### [Items]
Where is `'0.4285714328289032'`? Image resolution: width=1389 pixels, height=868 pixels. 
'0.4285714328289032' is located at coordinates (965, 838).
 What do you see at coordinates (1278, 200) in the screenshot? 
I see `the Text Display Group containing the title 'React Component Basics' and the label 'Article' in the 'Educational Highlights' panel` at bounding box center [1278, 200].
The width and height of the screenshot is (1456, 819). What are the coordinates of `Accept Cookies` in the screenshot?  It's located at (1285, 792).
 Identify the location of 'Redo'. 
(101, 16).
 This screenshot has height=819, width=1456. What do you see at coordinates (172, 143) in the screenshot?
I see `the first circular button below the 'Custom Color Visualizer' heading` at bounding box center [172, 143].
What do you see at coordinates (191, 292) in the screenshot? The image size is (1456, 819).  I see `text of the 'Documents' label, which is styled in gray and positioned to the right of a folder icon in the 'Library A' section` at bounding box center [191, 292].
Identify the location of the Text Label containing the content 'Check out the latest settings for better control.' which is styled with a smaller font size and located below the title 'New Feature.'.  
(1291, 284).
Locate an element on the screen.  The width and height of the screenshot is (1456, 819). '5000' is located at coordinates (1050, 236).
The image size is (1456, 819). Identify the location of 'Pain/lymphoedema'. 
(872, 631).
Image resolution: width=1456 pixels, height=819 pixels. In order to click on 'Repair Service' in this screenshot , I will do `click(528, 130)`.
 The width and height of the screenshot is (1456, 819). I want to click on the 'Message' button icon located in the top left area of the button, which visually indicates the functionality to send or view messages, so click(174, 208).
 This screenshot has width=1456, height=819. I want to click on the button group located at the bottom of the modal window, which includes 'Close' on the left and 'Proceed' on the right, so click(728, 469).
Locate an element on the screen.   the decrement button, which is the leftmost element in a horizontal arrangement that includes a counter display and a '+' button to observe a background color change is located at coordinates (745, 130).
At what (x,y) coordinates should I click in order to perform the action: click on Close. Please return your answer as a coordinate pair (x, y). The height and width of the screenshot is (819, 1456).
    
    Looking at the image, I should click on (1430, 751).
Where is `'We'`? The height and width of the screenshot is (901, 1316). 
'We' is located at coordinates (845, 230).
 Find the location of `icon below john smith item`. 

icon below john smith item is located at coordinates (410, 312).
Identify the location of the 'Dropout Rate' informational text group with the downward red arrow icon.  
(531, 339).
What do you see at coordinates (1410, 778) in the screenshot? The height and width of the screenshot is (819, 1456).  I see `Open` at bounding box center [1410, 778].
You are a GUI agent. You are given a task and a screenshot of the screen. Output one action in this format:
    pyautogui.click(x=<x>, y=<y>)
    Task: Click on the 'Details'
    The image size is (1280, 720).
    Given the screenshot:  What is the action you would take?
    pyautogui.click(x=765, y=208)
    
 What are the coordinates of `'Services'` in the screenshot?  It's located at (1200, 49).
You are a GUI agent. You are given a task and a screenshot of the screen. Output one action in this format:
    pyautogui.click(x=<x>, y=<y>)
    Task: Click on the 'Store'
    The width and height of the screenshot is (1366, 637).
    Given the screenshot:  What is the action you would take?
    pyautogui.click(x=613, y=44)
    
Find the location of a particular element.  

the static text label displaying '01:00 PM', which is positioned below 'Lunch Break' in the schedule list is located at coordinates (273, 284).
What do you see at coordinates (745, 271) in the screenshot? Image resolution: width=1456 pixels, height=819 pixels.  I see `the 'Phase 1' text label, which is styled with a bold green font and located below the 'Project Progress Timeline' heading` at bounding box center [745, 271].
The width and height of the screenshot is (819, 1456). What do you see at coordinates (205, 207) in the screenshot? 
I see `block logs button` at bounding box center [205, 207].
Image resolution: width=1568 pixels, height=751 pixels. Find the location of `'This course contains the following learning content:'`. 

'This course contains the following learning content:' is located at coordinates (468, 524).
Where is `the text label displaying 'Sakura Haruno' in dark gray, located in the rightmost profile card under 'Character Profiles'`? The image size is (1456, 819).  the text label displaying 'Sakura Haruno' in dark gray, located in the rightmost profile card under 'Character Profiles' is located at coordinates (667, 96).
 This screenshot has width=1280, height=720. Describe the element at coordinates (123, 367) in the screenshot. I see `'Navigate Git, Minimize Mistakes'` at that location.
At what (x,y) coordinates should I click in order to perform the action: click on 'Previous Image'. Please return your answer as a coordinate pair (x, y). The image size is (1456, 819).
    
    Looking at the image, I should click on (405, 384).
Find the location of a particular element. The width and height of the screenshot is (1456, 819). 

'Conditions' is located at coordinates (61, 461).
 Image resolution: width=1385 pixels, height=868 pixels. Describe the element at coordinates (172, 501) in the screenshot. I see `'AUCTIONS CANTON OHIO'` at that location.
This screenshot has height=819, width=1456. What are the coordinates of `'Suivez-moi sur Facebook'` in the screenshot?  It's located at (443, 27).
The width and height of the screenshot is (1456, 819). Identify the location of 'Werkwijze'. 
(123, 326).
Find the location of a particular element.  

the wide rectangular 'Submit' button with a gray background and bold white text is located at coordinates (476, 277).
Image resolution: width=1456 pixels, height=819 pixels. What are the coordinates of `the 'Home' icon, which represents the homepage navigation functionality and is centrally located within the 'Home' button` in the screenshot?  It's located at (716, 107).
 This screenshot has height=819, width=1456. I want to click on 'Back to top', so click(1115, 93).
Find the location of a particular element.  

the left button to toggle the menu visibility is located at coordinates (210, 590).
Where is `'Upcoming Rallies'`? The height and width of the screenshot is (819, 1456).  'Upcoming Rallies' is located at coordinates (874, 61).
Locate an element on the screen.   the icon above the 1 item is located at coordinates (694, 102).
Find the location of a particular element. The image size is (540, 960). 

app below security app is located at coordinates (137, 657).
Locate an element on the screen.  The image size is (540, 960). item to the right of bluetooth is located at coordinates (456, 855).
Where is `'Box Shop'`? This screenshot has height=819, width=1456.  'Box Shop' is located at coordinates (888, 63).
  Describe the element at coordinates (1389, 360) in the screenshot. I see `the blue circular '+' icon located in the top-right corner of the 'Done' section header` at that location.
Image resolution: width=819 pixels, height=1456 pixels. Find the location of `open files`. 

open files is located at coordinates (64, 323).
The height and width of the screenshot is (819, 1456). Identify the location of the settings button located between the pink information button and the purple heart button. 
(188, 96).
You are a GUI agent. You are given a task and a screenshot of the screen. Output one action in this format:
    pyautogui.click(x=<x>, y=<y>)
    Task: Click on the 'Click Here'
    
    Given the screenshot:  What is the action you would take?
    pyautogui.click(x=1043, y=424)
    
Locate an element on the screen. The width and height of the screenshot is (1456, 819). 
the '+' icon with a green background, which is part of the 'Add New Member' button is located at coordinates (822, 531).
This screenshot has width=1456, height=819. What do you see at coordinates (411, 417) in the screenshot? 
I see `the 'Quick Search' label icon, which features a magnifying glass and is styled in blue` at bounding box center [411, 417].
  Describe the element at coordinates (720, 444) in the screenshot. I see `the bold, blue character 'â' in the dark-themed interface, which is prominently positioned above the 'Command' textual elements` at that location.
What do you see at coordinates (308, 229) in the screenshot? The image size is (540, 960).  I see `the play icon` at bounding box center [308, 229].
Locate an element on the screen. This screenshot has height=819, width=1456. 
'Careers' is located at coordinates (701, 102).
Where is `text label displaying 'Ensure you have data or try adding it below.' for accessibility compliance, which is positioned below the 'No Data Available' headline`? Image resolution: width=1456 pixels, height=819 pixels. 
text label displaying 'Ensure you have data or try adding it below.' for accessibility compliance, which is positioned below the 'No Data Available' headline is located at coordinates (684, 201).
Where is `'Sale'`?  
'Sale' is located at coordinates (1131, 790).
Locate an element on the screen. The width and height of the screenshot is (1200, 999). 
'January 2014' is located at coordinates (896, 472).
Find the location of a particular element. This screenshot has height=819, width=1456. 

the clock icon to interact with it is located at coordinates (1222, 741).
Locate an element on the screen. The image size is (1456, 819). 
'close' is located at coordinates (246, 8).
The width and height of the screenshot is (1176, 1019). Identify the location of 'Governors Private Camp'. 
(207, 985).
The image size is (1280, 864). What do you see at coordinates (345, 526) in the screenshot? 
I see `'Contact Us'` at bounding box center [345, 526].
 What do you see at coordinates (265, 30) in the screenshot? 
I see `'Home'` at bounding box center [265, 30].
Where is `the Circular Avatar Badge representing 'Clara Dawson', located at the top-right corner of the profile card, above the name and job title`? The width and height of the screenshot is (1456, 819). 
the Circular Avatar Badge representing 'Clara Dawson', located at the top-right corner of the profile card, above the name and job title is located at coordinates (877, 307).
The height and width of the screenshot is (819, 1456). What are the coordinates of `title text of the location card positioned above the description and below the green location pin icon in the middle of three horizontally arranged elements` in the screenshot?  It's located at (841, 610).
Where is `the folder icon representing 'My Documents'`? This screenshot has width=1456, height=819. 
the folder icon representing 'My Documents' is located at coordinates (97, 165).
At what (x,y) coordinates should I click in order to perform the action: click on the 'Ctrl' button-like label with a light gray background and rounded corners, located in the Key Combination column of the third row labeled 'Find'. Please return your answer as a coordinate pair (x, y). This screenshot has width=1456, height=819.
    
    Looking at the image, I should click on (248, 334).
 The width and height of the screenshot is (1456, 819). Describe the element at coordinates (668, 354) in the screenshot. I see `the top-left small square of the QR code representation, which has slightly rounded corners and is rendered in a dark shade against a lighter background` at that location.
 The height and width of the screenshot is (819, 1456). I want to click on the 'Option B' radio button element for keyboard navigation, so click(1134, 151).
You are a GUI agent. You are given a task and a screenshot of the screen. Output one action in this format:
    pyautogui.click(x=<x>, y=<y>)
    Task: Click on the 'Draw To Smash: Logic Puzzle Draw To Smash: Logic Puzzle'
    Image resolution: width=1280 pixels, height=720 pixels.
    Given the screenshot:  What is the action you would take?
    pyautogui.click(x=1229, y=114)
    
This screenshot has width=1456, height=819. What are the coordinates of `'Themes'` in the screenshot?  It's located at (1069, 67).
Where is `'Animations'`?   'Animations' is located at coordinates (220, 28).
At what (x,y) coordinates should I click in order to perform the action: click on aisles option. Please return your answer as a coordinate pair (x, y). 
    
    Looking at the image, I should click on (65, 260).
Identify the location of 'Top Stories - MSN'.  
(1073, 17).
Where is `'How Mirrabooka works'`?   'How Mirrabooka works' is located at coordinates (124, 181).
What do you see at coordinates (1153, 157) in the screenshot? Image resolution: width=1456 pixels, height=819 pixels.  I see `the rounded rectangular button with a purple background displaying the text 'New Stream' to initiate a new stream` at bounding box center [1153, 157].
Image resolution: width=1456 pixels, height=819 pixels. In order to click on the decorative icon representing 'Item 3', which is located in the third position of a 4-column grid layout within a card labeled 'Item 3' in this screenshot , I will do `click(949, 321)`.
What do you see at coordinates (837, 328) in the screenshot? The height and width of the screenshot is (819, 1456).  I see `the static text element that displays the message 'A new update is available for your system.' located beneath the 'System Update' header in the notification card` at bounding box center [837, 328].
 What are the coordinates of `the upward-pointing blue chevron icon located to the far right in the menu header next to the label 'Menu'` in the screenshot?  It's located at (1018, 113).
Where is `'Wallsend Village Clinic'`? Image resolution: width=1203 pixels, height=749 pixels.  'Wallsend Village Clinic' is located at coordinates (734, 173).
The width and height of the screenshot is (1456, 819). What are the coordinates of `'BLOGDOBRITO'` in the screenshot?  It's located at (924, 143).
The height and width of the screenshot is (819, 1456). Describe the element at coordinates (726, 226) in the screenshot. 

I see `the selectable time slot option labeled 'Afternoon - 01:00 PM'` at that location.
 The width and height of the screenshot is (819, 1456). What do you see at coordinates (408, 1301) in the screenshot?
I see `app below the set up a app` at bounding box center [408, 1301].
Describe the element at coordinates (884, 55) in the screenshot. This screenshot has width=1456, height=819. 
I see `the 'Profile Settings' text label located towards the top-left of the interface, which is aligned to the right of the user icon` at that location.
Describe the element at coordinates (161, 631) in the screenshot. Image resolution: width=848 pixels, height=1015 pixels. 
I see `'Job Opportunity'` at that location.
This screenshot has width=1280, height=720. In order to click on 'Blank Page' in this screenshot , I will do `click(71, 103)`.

### [Requirement]
Please put the lines of the data above into a numbered list, starting at the line that contains "at (1018, 113)." and stopping after the line that contains "at (924, 143).", and leave out any blank lines.

### [Exercise solution]
1.  What are the coordinates of `the upward-pointing blue chevron icon located to the far right in the menu header next to the label 'Menu'` in the screenshot?  It's located at (1018, 113).
2. Where is `'Wallsend Village Clinic'`? Image resolution: width=1203 pixels, height=749 pixels.  'Wallsend Village Clinic' is located at coordinates (734, 173).
3. The width and height of the screenshot is (1456, 819). What are the coordinates of `'BLOGDOBRITO'` in the screenshot?  It's located at (924, 143).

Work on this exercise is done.